I'm curious about what functionality can be gained from the Mini's USB port. The little info I have read states that it is only useful for the slide remote. 

It stems from a friend who was looking at getting the Roku 3 because of the headphone jack that is attached to the remote. I was wondering if any one here has tried to use a usb bluetooth headset with the mini. The goal is for her to watch shows at night without waking her husband up.

I figured the port was strictly for playing media files off of but the one engadget review i saw mentioned the bluetooth remote.. so in theory i would suspect that another blue tooth device would work?


----------



## Dan203 (Apr 17, 2000)

AFAIK it only supports two things...

1) The slide remote
2) The USB IR receiver

Since they have to add specific drivers for USB devices it's highly unlikely it supports audio


----------



## Davisadm (Jan 19, 2008)

Dan203 said:


> AFAIK it only supports two things...
> 
> 1) The slide remote
> 2) The USB IR receiver
> ...


Try plugging in a USB keyboard.


----------



## aeternal (Jul 3, 2013)

that was my main concern.. driver compatibility. i doubt there is basic plug and play ability. im with the general consensus, give me netflix and dynamic tuner allocation and ill be sold. would be nice if they did offer headsets though perhaps even a side jack on the slide remote


----------



## Dan203 (Apr 17, 2000)

Davisadm said:


> Try plugging in a USB keyboard.


A keyboard works because it's HID and does not require a special driver.

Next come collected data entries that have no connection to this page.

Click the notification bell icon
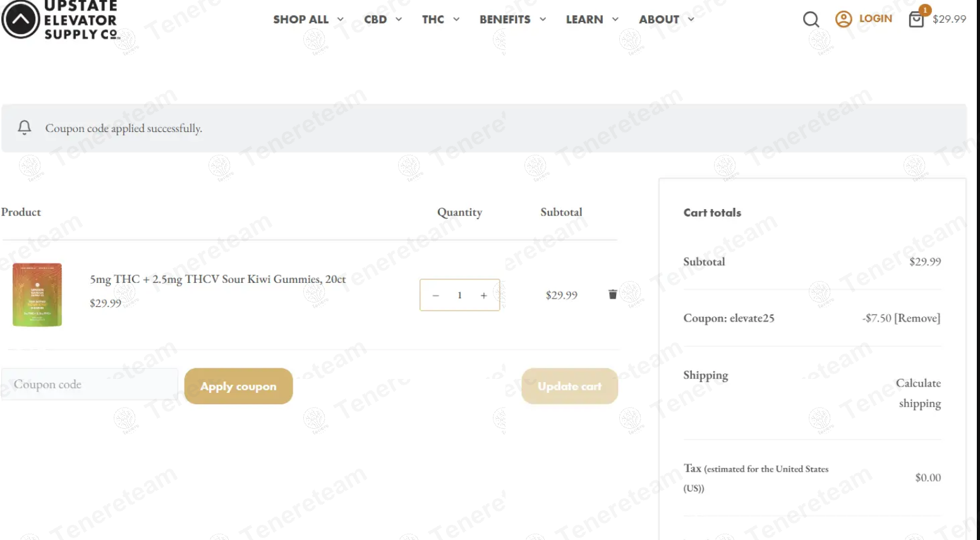The height and width of the screenshot is (540, 980). point(25,128)
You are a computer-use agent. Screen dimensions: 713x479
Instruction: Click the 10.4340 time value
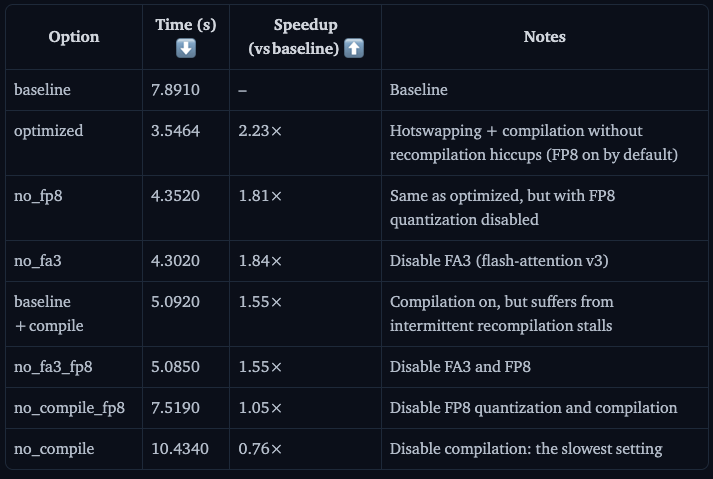[x=180, y=449]
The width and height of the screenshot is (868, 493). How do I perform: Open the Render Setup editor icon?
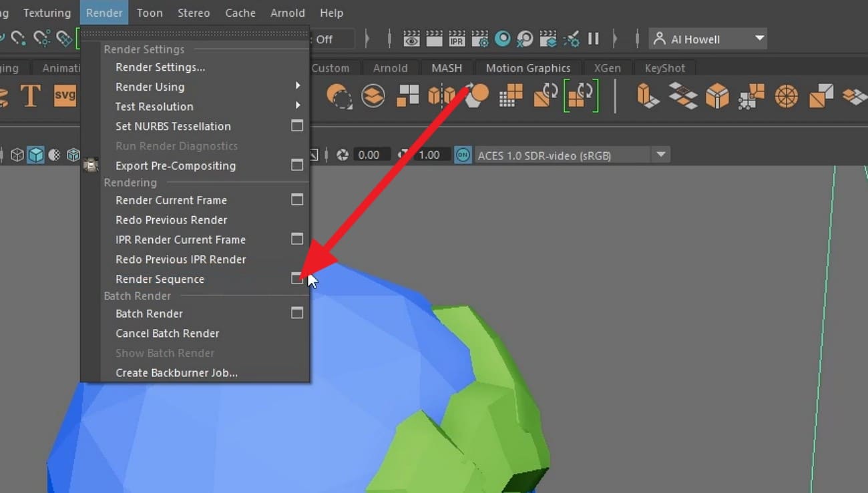[x=549, y=39]
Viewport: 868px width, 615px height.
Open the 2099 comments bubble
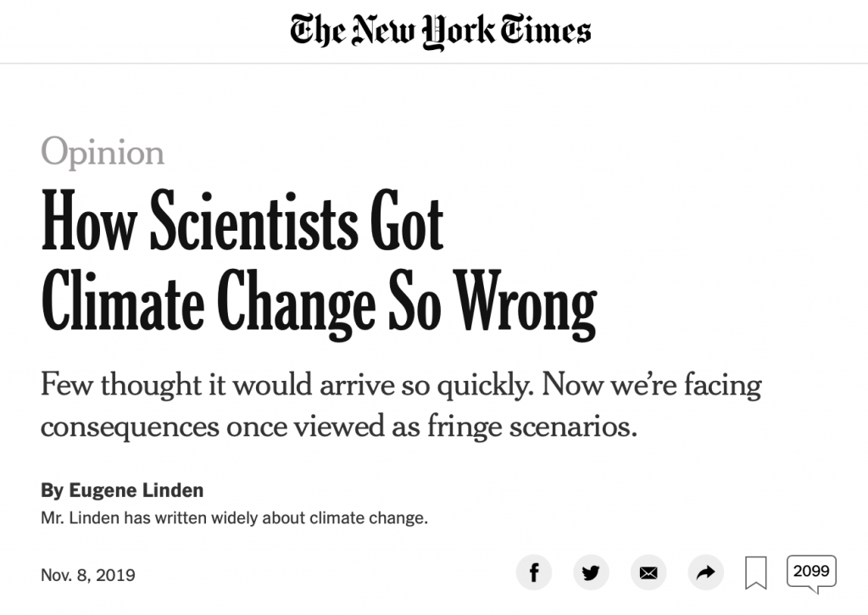(x=811, y=573)
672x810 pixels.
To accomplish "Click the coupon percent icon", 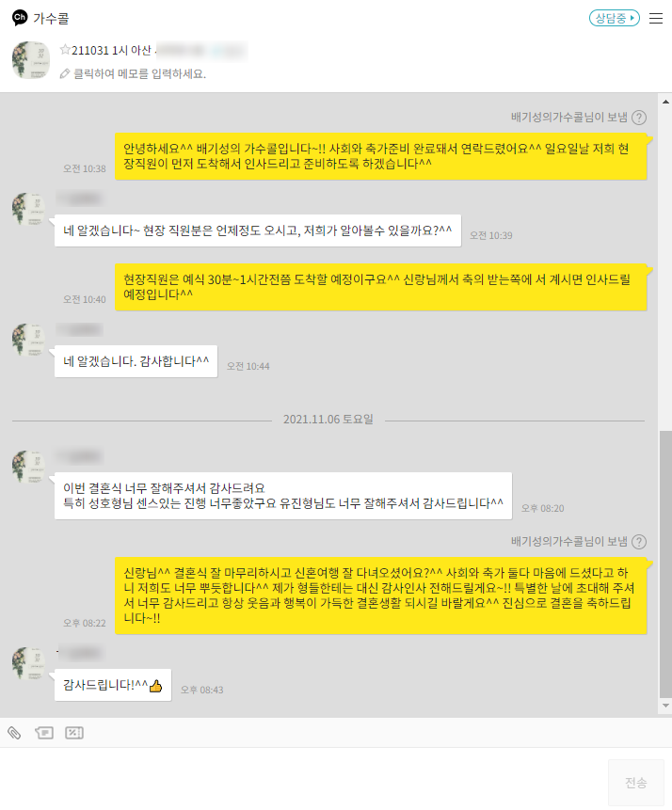I will pyautogui.click(x=74, y=733).
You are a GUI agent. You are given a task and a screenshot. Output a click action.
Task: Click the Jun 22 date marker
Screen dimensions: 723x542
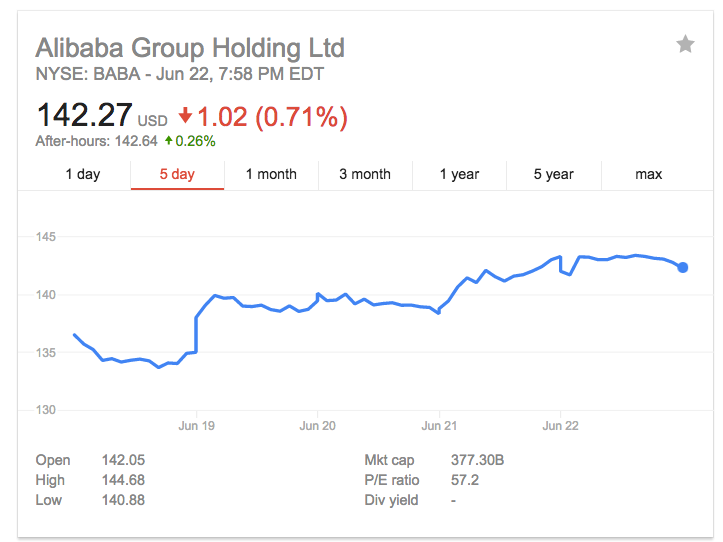pyautogui.click(x=560, y=425)
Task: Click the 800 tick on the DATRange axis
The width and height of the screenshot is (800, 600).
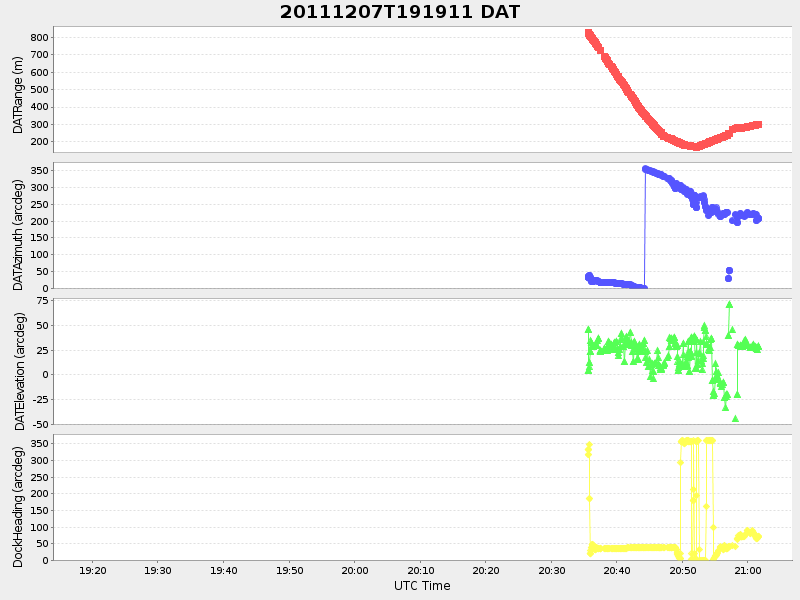Action: tap(39, 37)
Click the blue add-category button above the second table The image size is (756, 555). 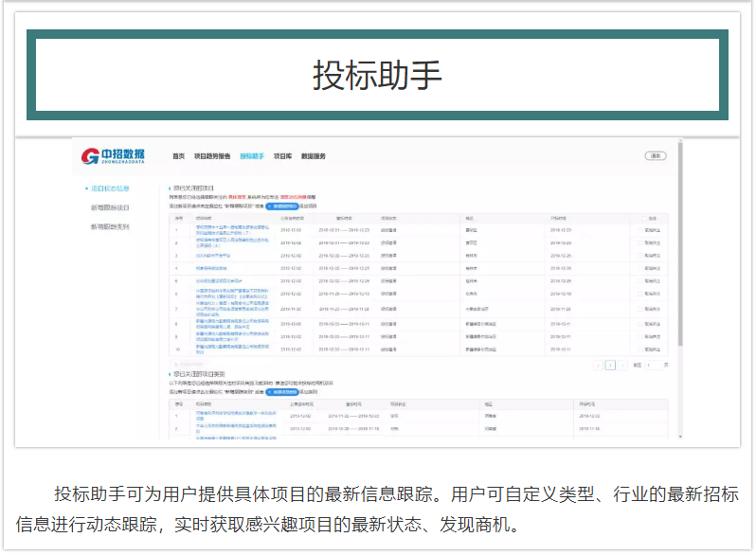tap(281, 391)
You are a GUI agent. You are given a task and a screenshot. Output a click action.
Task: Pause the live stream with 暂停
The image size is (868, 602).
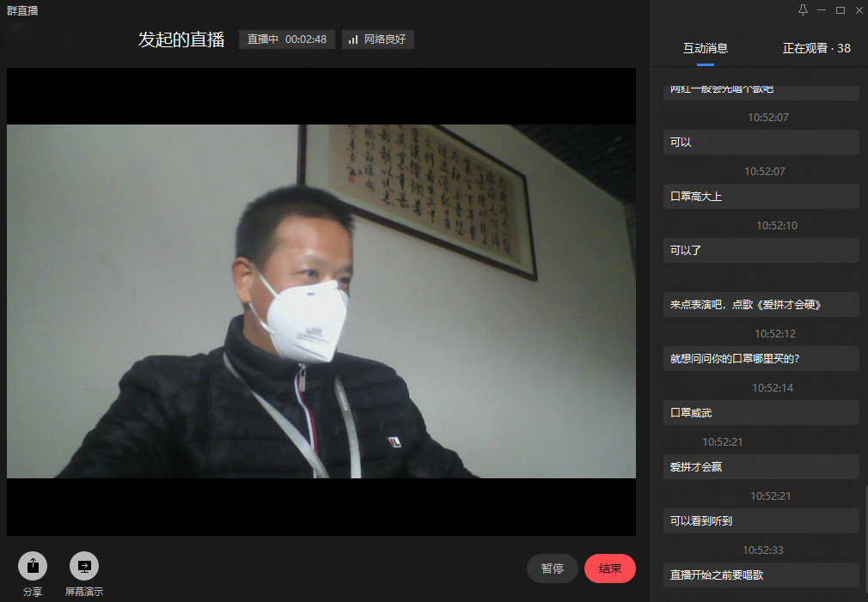tap(552, 569)
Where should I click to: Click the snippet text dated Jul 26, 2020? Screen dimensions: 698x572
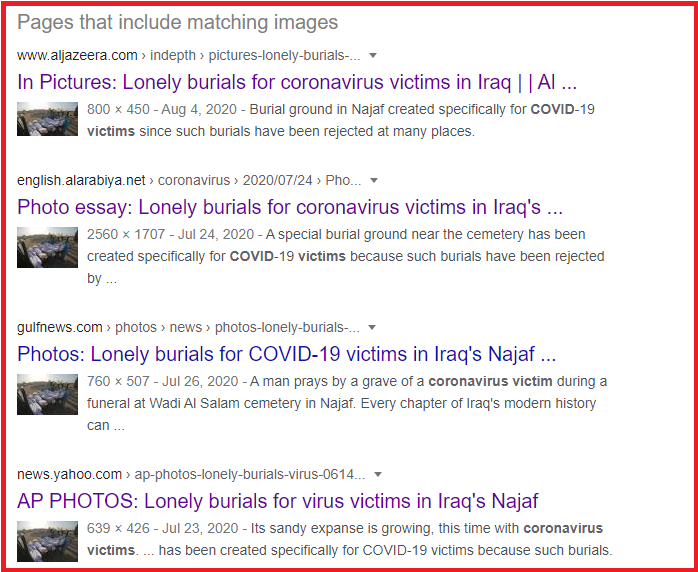[347, 403]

Plus they have hooks into the keyboard HID for the slide remote.


----------



## dbpaddler (Sep 25, 2004)

Sorry to revive an old thread, but I use the USB to power my chromecast audio. Have a small amp mounted behind the TV going to two in wall speakers and a wireless sub. Use the optical input for the TV and the analog input for the chromecast audio powered by the mini. Saves me an outlet I would use a charger for. Can't use the TV USB because it's only on when the TV is on. Just an option if anyone has USB powered devices by their TV.


----------



## Mikeguy (Jul 28, 2005)

dbpaddler said:


> Sorry to revive an old thread, but I use the USB to power my chromecast audio. Have a small amp mounted behind the TV going to two in wall speakers and a wireless sub. Use the optical input for the TV and the analog input for the chromecast audio powered by the mini. Saves me an outlet I would use a charger for. Can't use the TV USB because it's only on when the TV is on. Just an option if anyone has USB powered devices by their TV.


Clever! Thanks for the idea.


----------